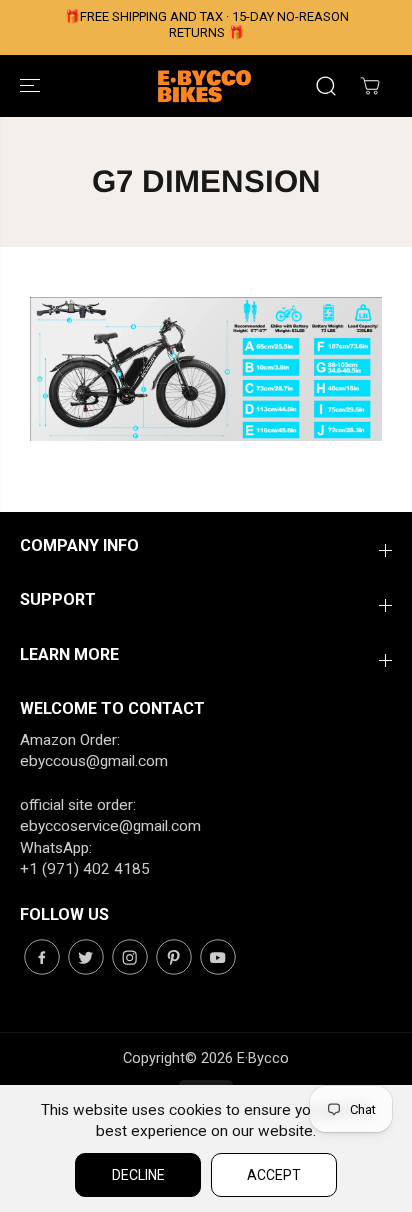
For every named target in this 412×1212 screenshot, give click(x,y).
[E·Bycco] (206, 86)
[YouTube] (218, 957)
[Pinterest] (174, 957)
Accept (274, 1175)
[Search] (326, 86)
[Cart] (370, 86)
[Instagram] (130, 957)
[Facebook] (42, 957)
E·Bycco (263, 1058)
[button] (32, 86)
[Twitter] (86, 957)
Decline (138, 1175)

■ Tâche demandée ■
Veuillez recopier les lignes en entier, de celle qui contient « [Instagram] (130, 957) » jusqu'à la dernière ligne incluse. Décalez de 106 chaque nombre des coordonnées données en réponse.

■ Réponse à l'exercice ■
[Instagram] (236, 1063)
[Facebook] (148, 1063)
E·Bycco (369, 1164)
[button] (138, 192)
[Twitter] (192, 1063)
Decline (244, 1281)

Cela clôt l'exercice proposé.